To determine if a cone and a cylinder can have the same height and radius while having different volumes, we can use the formulas for the volumes of a cone and a cylinder. 1. **Volume of a cone**: \[ V_c = \frac{1}{3} \pi r^2 h \] where \( V_c \) is the volume of the cone, \( r \) is the radius, and \( h \) is the height. 2. **Volume of a cylinder**: \[ V_{cy} = \pi r^2 h \] where \( V_{cy} \) is the volume of the cylinder. Given: - Volume of the cone \( V_c = 300 \) units \( ^{3} \) - Volume of the cylinder \( V_{cy} = 100 \) units \( ^{3} \) Now, if both the cone and the cylinder have the same height \( h \) and radius \( r \), we can set up the equations based on their volumes: From the cone's volume: \[ 300 = \frac{1}{3} \pi r^2 h \] From the cylinder's volume: \[ 100 = \pi r^2 h \] Now, we can express \( h \) in terms of \( r \) from both equations.
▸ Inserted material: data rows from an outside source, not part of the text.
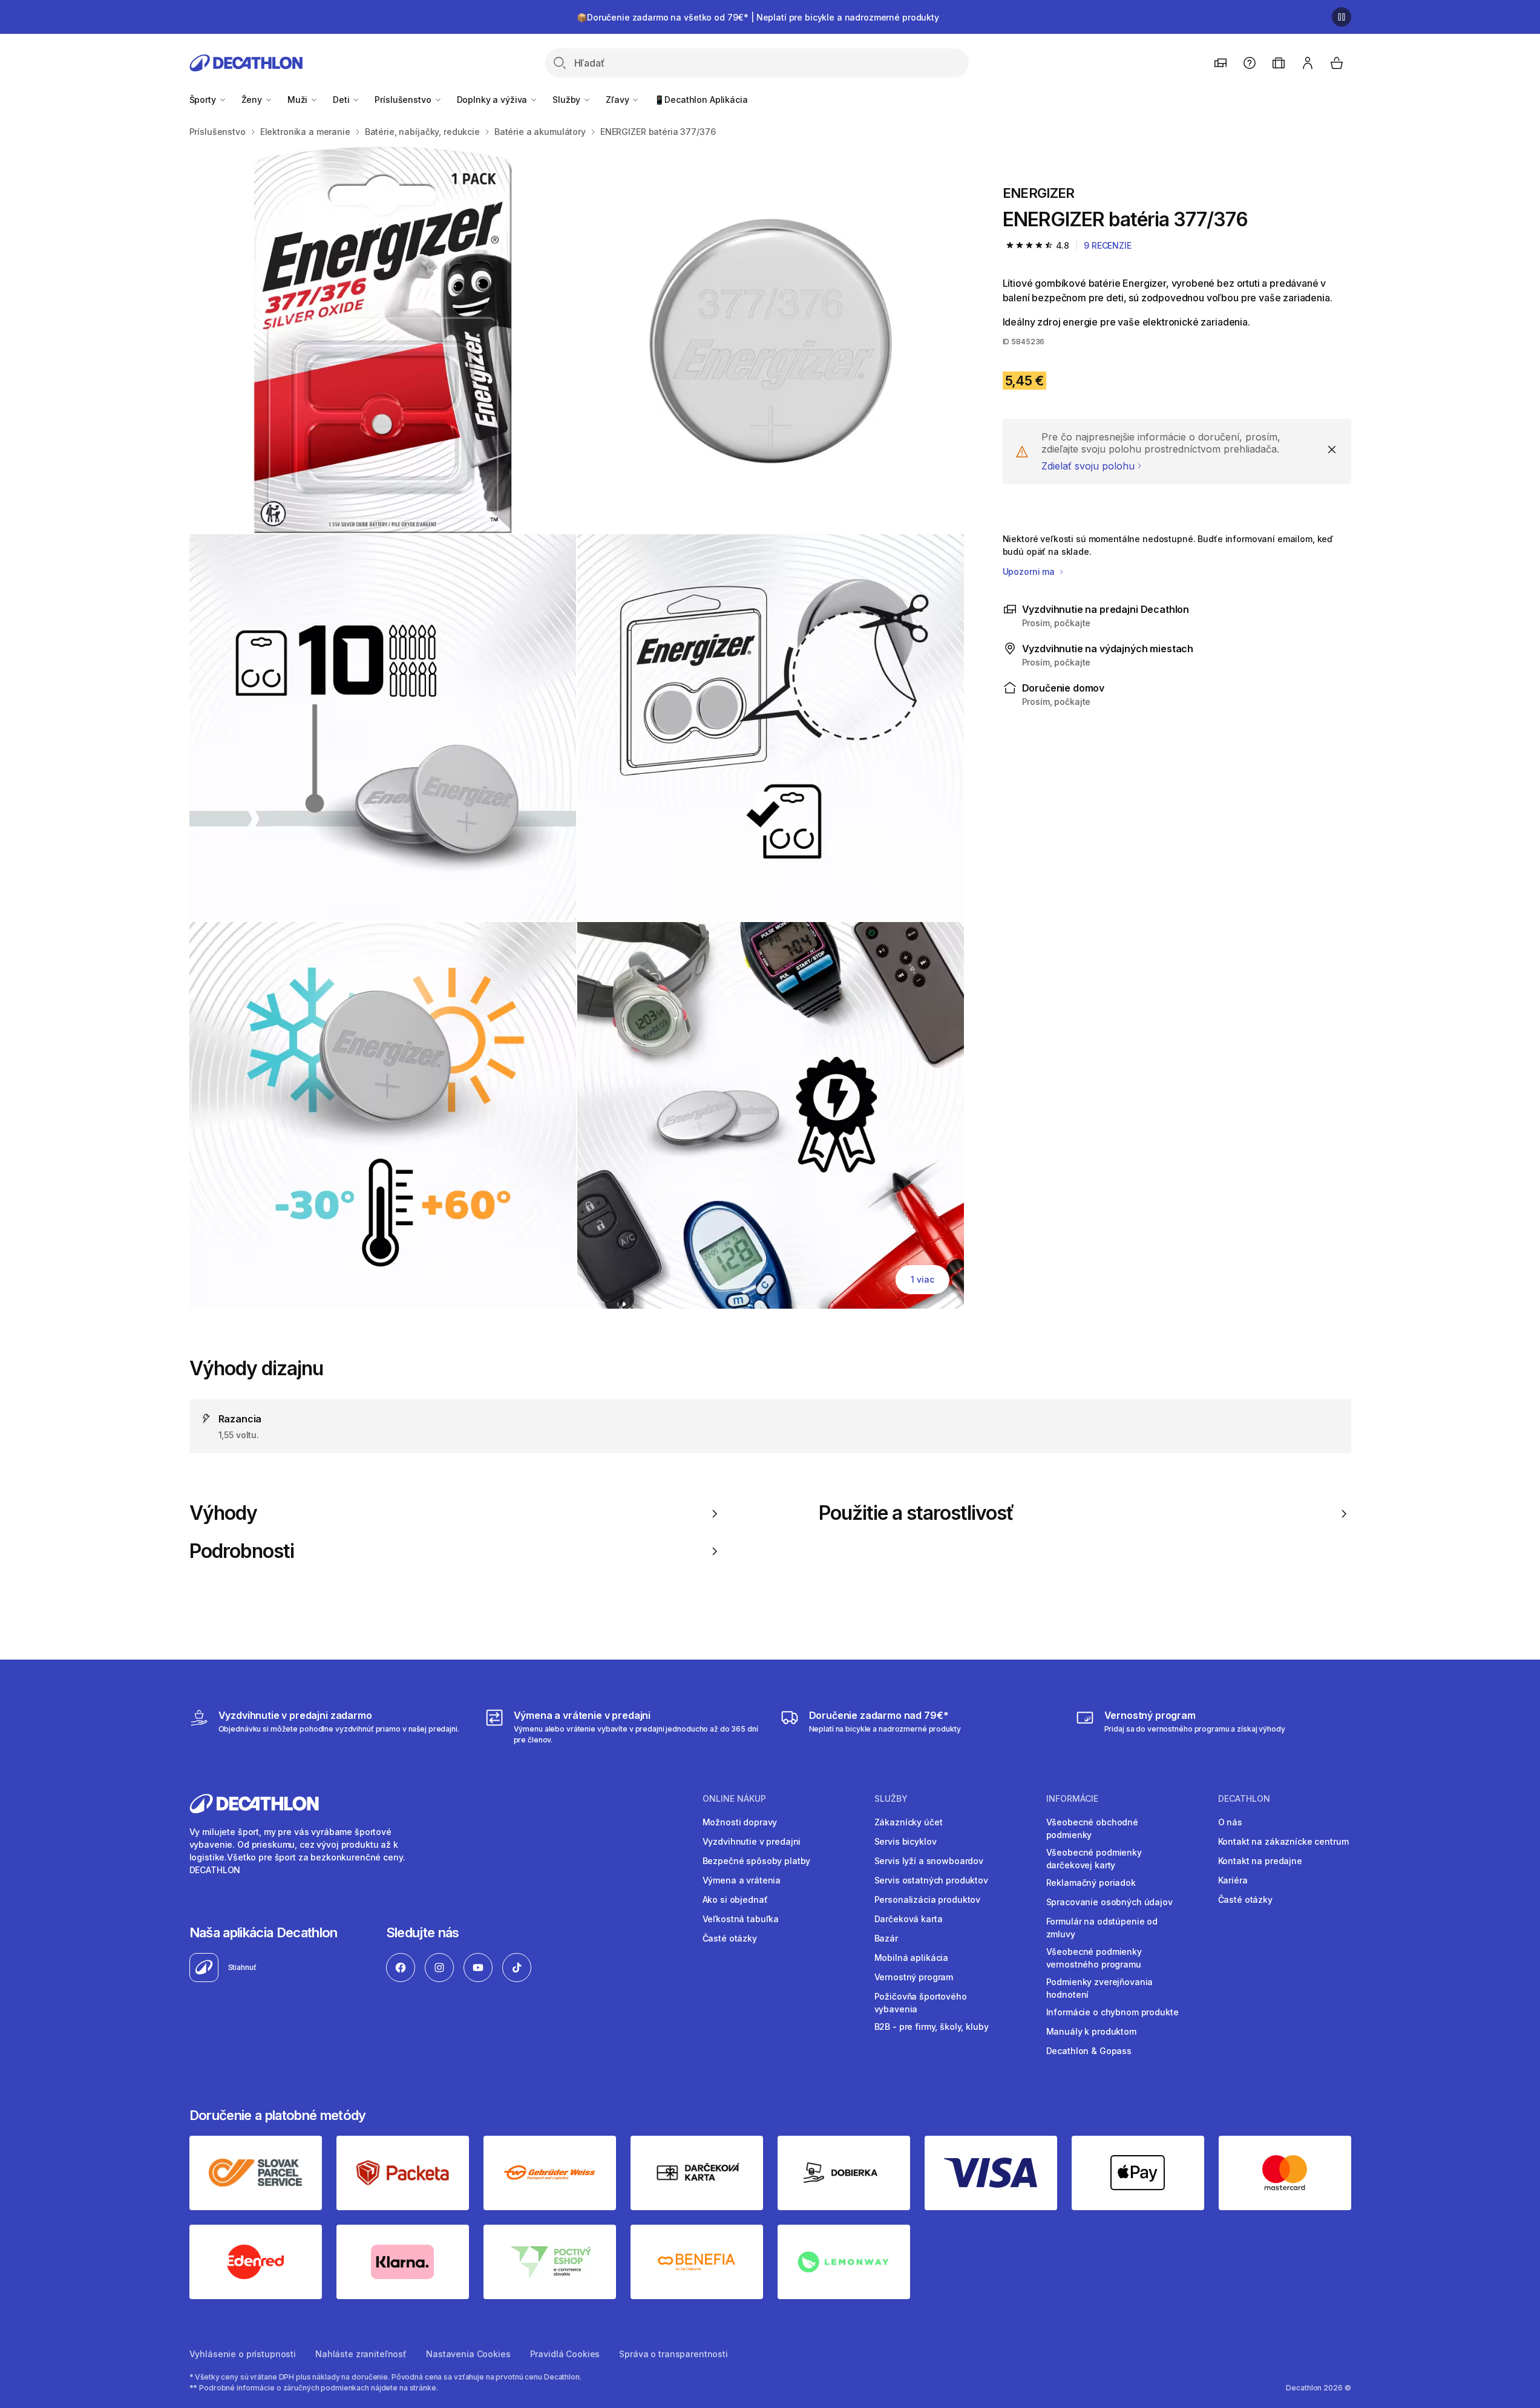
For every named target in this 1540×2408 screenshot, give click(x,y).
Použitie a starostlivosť (916, 1513)
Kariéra (1233, 1880)
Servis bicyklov (905, 1841)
From the cylinder's volume: \[ h = \frac{100}{\pi r^2} \] Substituting this expression for \( h \) into the cone's volume equation: \[ 300 = \frac{1}{3} \pi r^2 \left(\frac{100}{\pi r^2}\right) \] Now, simplifying this: \[ 300 = \frac{100}{3} \] This equation does not hold true, as \( 300 \neq \frac{100}{3} \). Thus, it is not possible for the cone and the cylinder to have the same height and radius while having the given volumes. The volumes are fundamentally different due to the geometric properties of the shapes. In conclusion, the answer is **no**, it is not possible for the cylinder and the cone to have the same height and radius given their volumes.